Queste altre discipline sportive, sempre derivate dal surf, sono condizionate, invece, dall’azione del vento più che dalla presenza o meno delle onde:

Windsurf: consiste nello sfruttare la forza del vento aggiungendo una vela ad una tavola molto simile a quella da surf.

La vela riesce a girare di 360º, cosa che non solo consente di ottimizzare della direzione del vento ma riesce anche a dare maggiore mobilità al windsurfista. È uno sport che, pur essendo ormai da circa una trentina di anni praticato a livello amatoriale, non è molto diffuso a causa della difficoltà di apprendimento tanto da farlo ritenere quasi una sorta di tecnica nautica in piccolo.

Kite Surf: chiamato anche kiteboarding, è una disciplina sportiva piuttosto recente sorta alla fine degli anni ’90; consiste nello scivolare sull’acqua con una tavola, facendosi trascinare da un aquilone (“kite” in inglese), che usa la potenza del vento come propulsore e che viene manovrato attraverso una “barra di controllo” (boma), collegata al kite da sottili cavi (quattro o cinque) detti “linee” e lunghi tra i 22 e i 27 m.

Esistono inoltre anche altri sport derivati dal surf, poco – o quasi per niente – praticati nella nostra isola:River surfing: consiste nel surfare nelle acque di fiume.
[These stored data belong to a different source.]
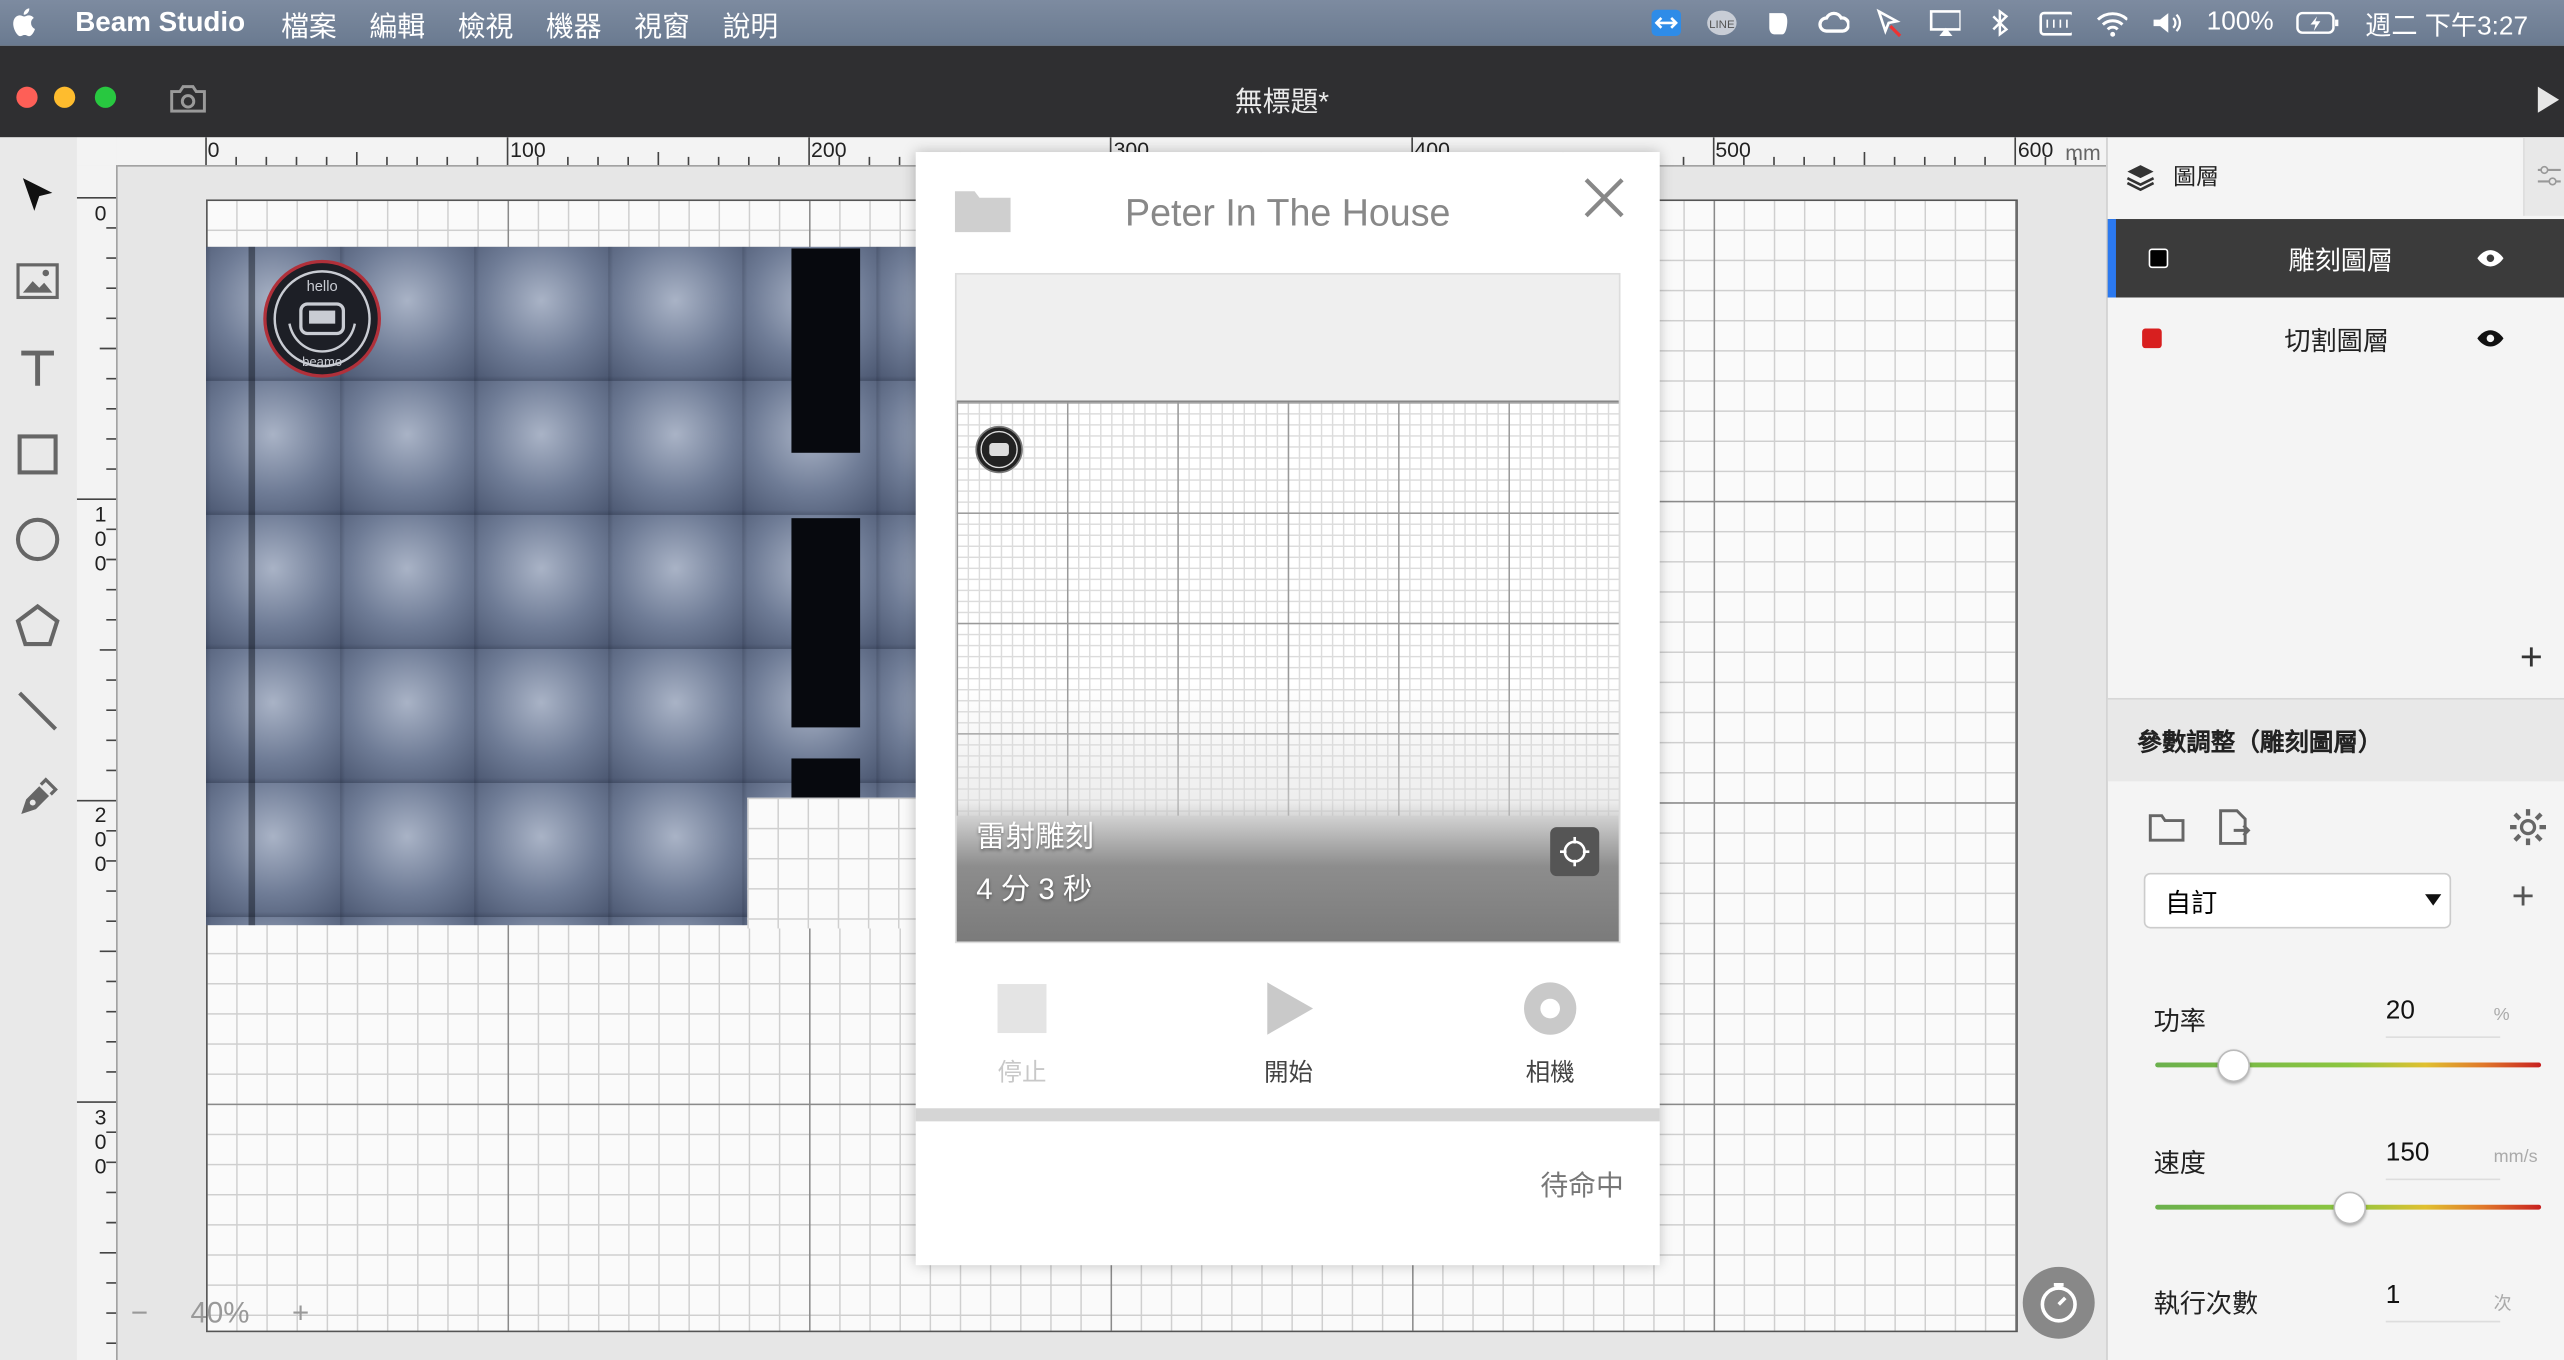  What do you see at coordinates (662, 22) in the screenshot?
I see `menu-window: 視窗` at bounding box center [662, 22].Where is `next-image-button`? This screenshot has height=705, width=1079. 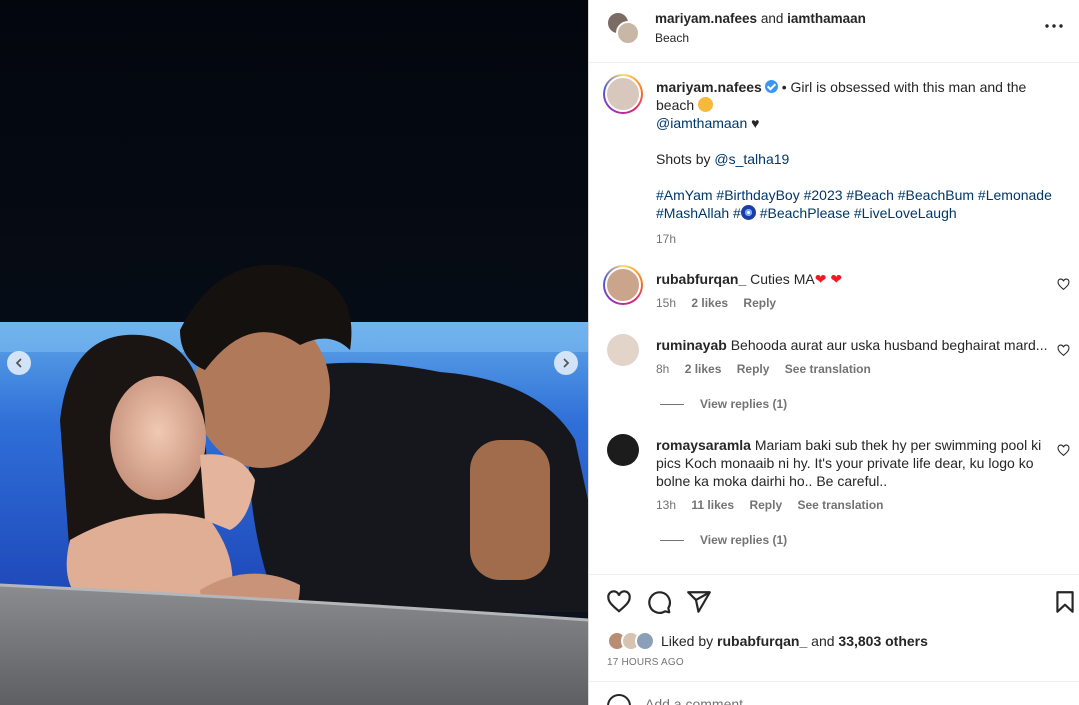 next-image-button is located at coordinates (566, 363).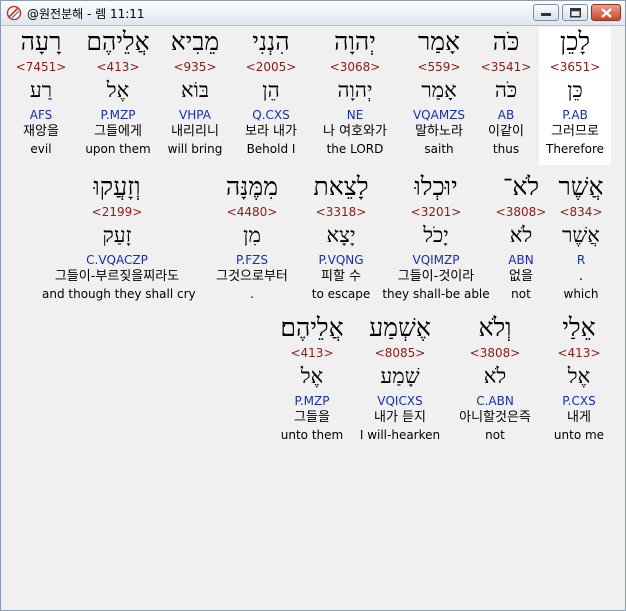 The height and width of the screenshot is (611, 626). Describe the element at coordinates (312, 328) in the screenshot. I see `hebrew-word: אֲלֵיהֶם׃` at that location.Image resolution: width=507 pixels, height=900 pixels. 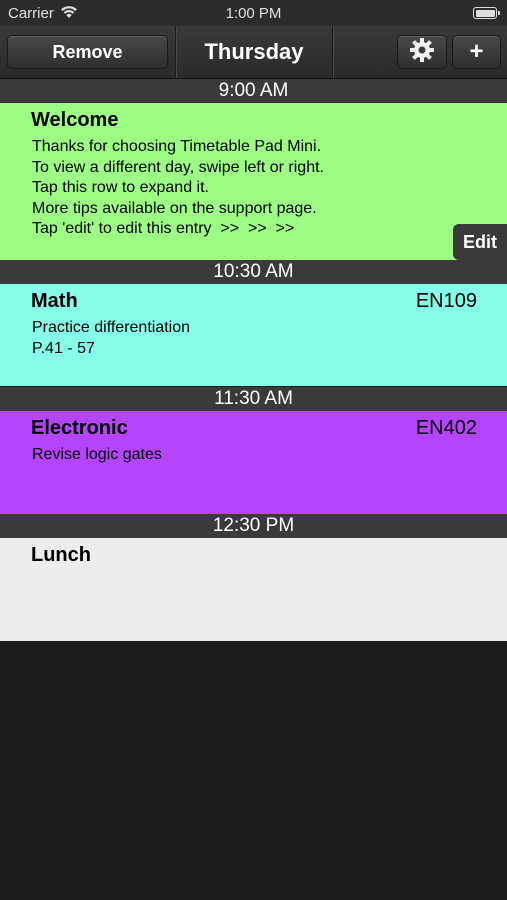 What do you see at coordinates (97, 454) in the screenshot?
I see `entry-note-line: Revise logic gates` at bounding box center [97, 454].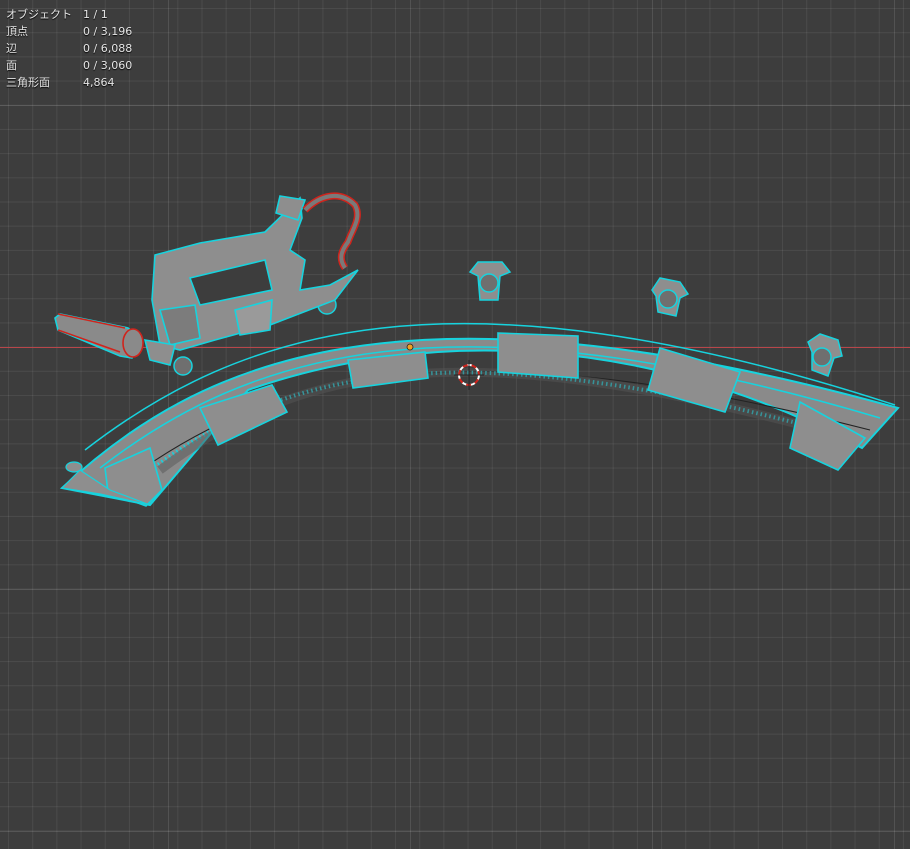 Image resolution: width=910 pixels, height=849 pixels. What do you see at coordinates (69, 32) in the screenshot?
I see `stat-row-vertices: 頂点 0 / 3,196` at bounding box center [69, 32].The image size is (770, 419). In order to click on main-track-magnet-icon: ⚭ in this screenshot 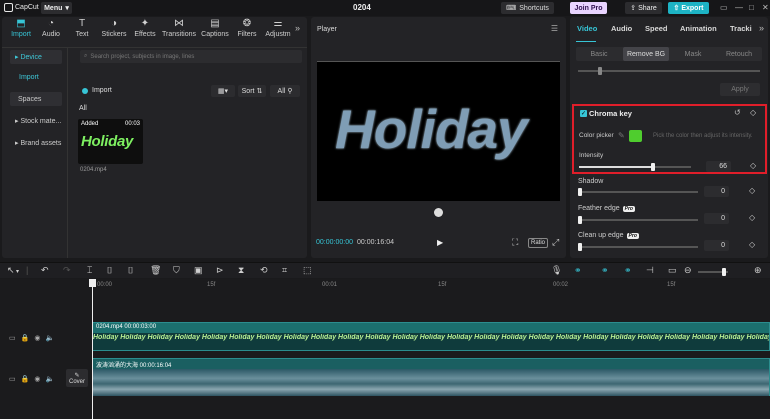, I will do `click(578, 270)`.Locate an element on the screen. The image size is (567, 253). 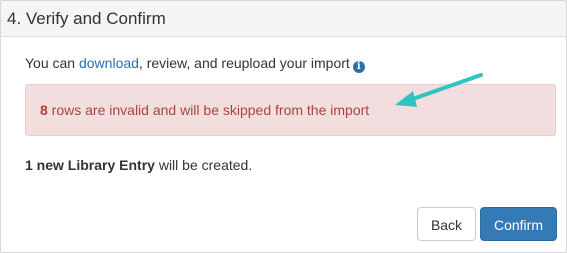
info-circle-icon: i is located at coordinates (358, 67).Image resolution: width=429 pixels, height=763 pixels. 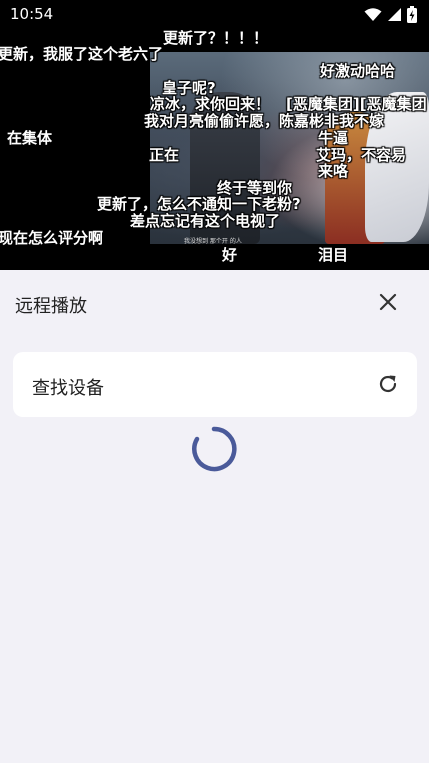 I want to click on danmaku-comment: [恶魔集团][恶魔集团, so click(x=356, y=104).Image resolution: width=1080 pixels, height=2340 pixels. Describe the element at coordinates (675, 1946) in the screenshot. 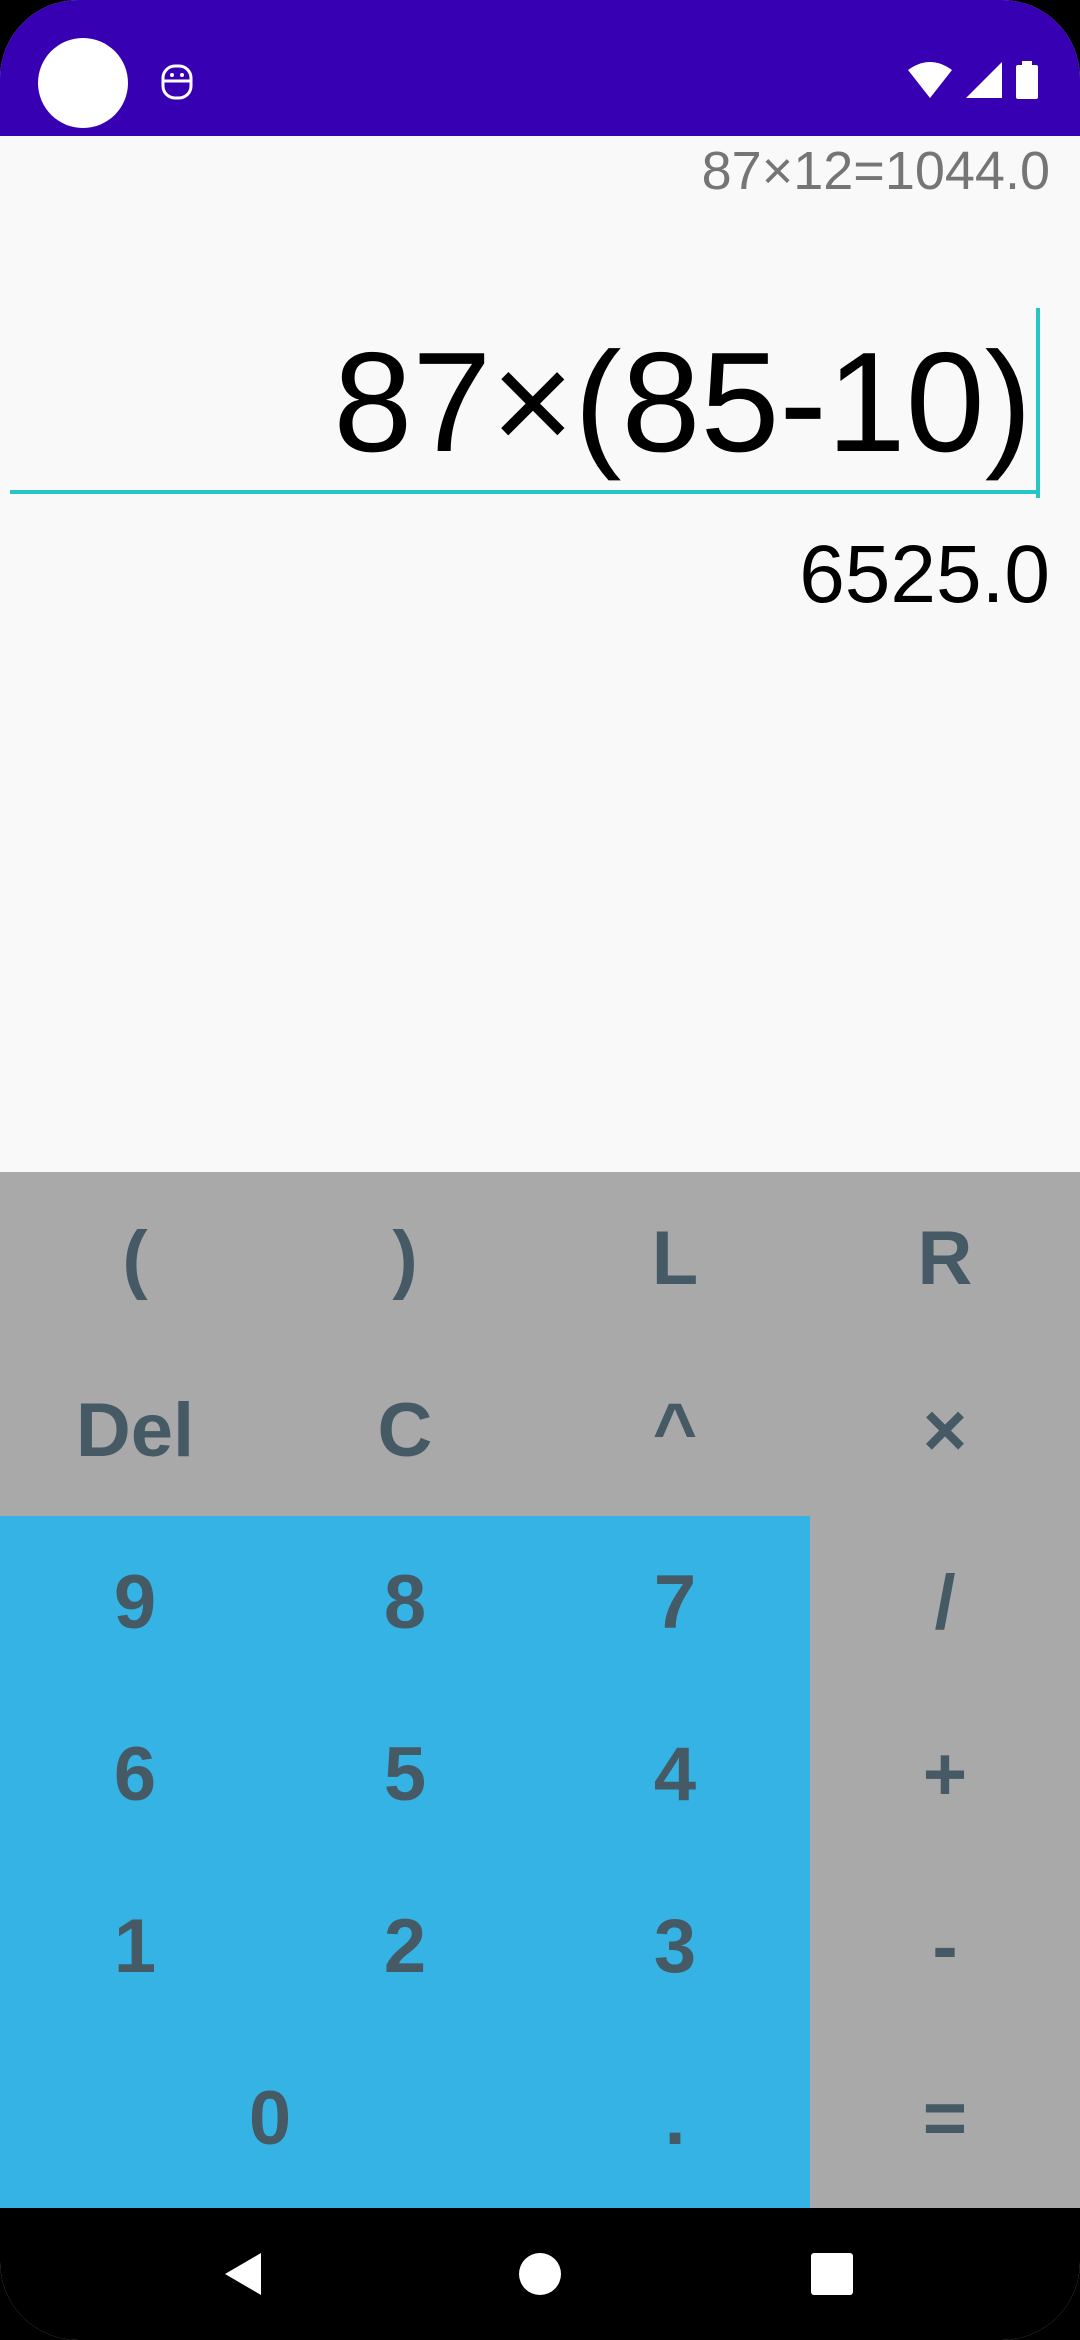

I see `key-3: 3` at that location.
Chiaramente in mancanza di onde la sfida consiste nel superare sassi o altro tipo di ostacoli presenti nell’acqua come se fossero piccole cascate Kayak surf: questa variante nasce quasi per caso, grazie ai “bagnini” hawaiani che utilizzavano come tavola le stesse imbarcazioni con le quali andavano a soccorrere la gente.

Consiste nel surfare le onde su di un kayak, avvalendosi del remo per arrivare sula cresta dell’onda.